Kaynak: Sünen-i Dârimî, Namaz Kitabı
Konu: İçinde Bir Defa Cemaatle Namaz Kılınmış Olan Bir Mescidde İkinci Defa Cemaatle Namaz Kılmak
1420-) Bize Affân haber verip (dedi ki), bize Vuheyb rivâyet edip dedi ki, bize Süleyman ibnü'l-Esved, Ebu'l-Mütevekkil en-Nâci'den, (O da) Ebu Said el-Hudri'den (naklen) rivâyetetti ki, (birgün) bir adam, Hazret-i Peygamber (sallallahü aleyhi ve sellem) namazı kılmış iken mescide girdi. Bunun üzerine Hazret-i Peygamber şöyle buyurdu: "Bir adam şuna bir hayır yapsa (sadaka verse) de, (gidip) onunla beraber namaz kılsal" Abdullah ed-Dârimi dedi ki; "(bir kimse ikindi namazını cemaatle bir defa kıldıktan sonra, ikinci bir cemaatle de) ikindi namazını kılabilir. O, akşamı da, (bir defa cemaatle kıldıktan sonra ikinci bir cemaatle) kılabilir; fakat (bu ikinci kılış nafile olacağı için, rekâtları) çift yapar, (yani akşamın üç rekâtını dörde tamamlar.)

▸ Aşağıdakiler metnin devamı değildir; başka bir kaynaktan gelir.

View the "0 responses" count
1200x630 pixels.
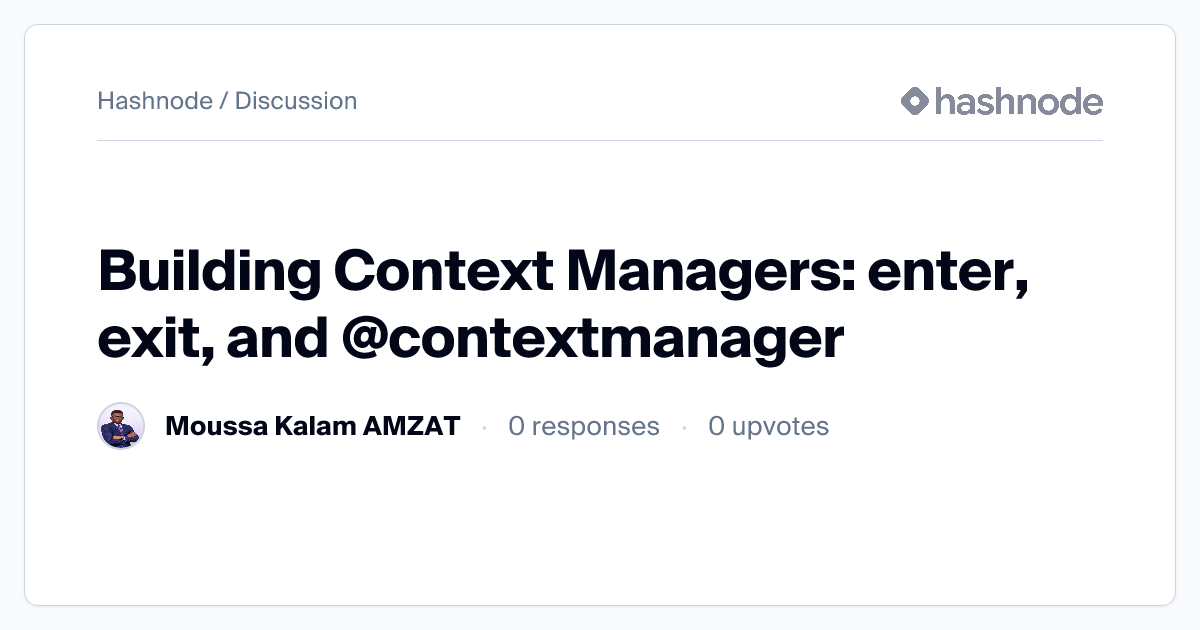pos(584,427)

Kaynak: Sünen-i Dârimî, Namaz Kitabı
Konu: İçinde Bir Defa Cemaatle Namaz Kılınmış Olan Bir Mescidde İkinci Defa Cemaatle Namaz Kılmak
1421-) Bize Sa'id b. Amir, Hişâm'dan, (O) Muhammed'den, (O da) Ebû Hureyre'den (naklen) haber verdi ki, bir adam; "Ya Resûlüllah, dedi, insan tek (parça) bez içinde namaz kılabilir mi?" O şöyle buyurdu: "Hepiniz iki (parça) bez bulabiliyor mu? Hepinizin iki (parça) bezi var mı?"

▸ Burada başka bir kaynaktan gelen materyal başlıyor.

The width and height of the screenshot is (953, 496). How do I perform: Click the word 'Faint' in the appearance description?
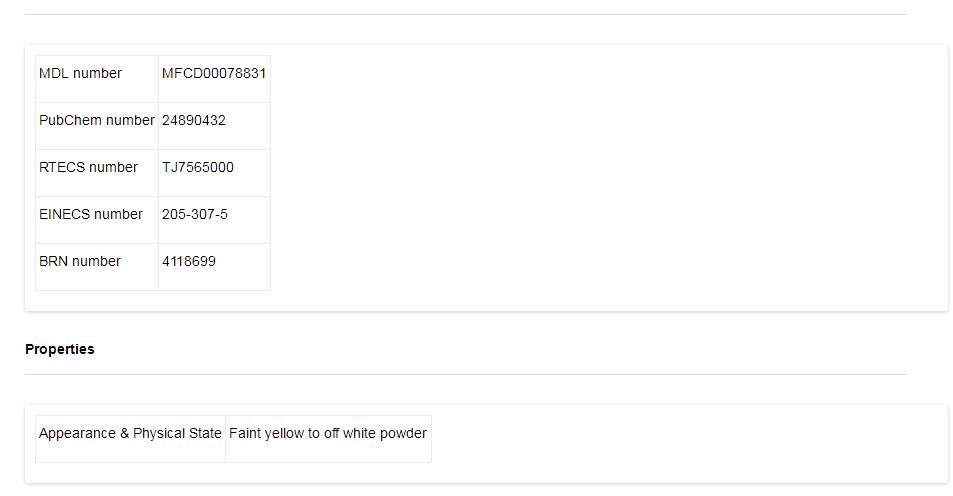click(245, 433)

Kaynak: Sünen-i Dârimî, Namaz Kitabı
Konu: Tek Bez İçinde Namaz Kılmak
1422-) Bize Ubeydullah b. Mûsa ve Muhammed b. Yûsuf, Süfyân'dan, (O) Ebu'z-Zinâd'dan, (O) el-A'rec'den, (O da) Ebû Hureyre'den (naklen) haber verdi ki, O şöyle dedi: Resûlüllah (sallallahü aleyhi ve sellem) şöyle buyurdu: "Sizden biri, omuzlarının üzerinde (düşmesine mani olacak) bir şeyi bulunmayan tek (parça) bez içinde namaz kılmasın!"

Kaynak: Sünen-i Dârimî, Namaz Kitabı
Konu: Tek Bez İçinde Namaz Kılmak
1423-) Bize Yezid b. Harun haber verip (dedi ki), bize Muhammed b. Amr, Ebu Seleme'den, (O da) Ebû Hureyre'den (naklen) haber verdi ki, O şöyle dedi: Resûlüllah (sallallahü aleyhi ve sellem) iki giyinişten, yani birinizin, avret yeri ile gök arasında hiçbir şey olmaksızın bir beze sarınmasından (ihtıbâ'dan) ve sağır bürünüşten (sammâ'dan), yahûdilerin bürünüşünden men'etti.

Kaynak: Sünen-i Dârimî, Namaz Kitabı
Konu: Sağır Bürünüşün Yasaklanması
1424-) Bize Sa'id b. Amir ve Ebu'l-Velîd, Şu'be'den, (O) Süleyman eş-Şeybâni'den (O) Abdullah b. Şeddâd'dan, (O da) Hazret-i Meymûne'den (naklen) haber verdiler ki, Resûlüllah (sallallahü aleyhi ve sellem) seccade üzerinde namaz kılardı.

Kaynak: Sünen-i Dârimî, Namaz Kitabı
Konu: Seccade Üzerinde Namaz Kılmak
1425-) Bize Ubeydullah b. Abdilmecîd ve Abdullah b. Mesleme haber verip dediler ki, bize Mâlik, İshak b. Abdillah b. Ebî Talha'dan, (O da) Enes'ten (naklen) rivâyet etti ki, Hazret-i Peygamber (sallallahü aleyhi ve sellem) bir hasır üzerinde namaz kılmıştı.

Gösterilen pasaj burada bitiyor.